The shows of extravagance escalated; there was a pair of lederhosen which fetched nearly a thousand despite the manifest falseness of Howard’s claim that they had been worn by Mozart. Howard was in his element here: he bathed in the audience’s laughter, looking bigger and taller and more youthful every minute. Then, as he embarked on a particularly outrageous auction – a ghastly full-length portrait of a nude by a talentless artist which brought ribald hollers from the onlookers – there was a strange electronic noise. Agatha and I looked at each other, puzzled. The noise had the insistent rhythm of an alarm.
‘Hello?’ said someone loudly into the falling quiet.
We scanned the atrium until we could see the speaker. It was Lara Krohl, the South African now charged with various mysterious operations to do with publicizing the hotel. She had produced from her handbag an item about the length of a brick, though somewhat thinner. It appeared to be a walkie-talkie.
‘I’m at the Alpha.
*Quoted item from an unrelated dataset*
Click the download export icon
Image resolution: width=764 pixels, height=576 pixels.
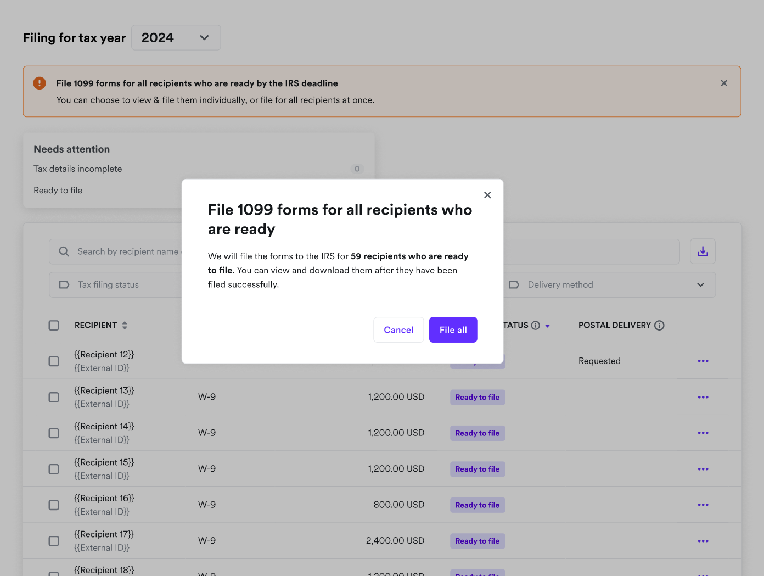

Yah, at Howard’s thing,’ she said, seemingly quite indifferent to the curious looks of the crowd. ‘I’ll call you back.’
She lowered the gadget from her ear and put it back in her bag, meeting the room’s stare without embarrassment.
‘I think after that,’ said Howard, ‘a pretty big bid would be appropriate … ’
Lara Krohl raised her hands in a show of good nature and made a huge offer, which was instantly matched by Howard. The two of them traded friendly insults across the room and the carnival went on. Agatha shook her head and, partly in jest, grasped the little crucifix brooch pinned to her blouse.
‘I’ never seen a telephone quite o’ that kind! You, Graham?’
I confirmed I had not. ‘And if it means that people can hold their private conversations wherever they like – well, I’m not sure I want to see it again, either, thank you.’
Agatha nodded and rolled her eyes. But most people there, I felt, had not seen the incident for what it was: an intrusion. They had looked at the portable telephone and wondered, not why anyone would wish to interrupt the whole room in such a manner, but: how can I get one of those?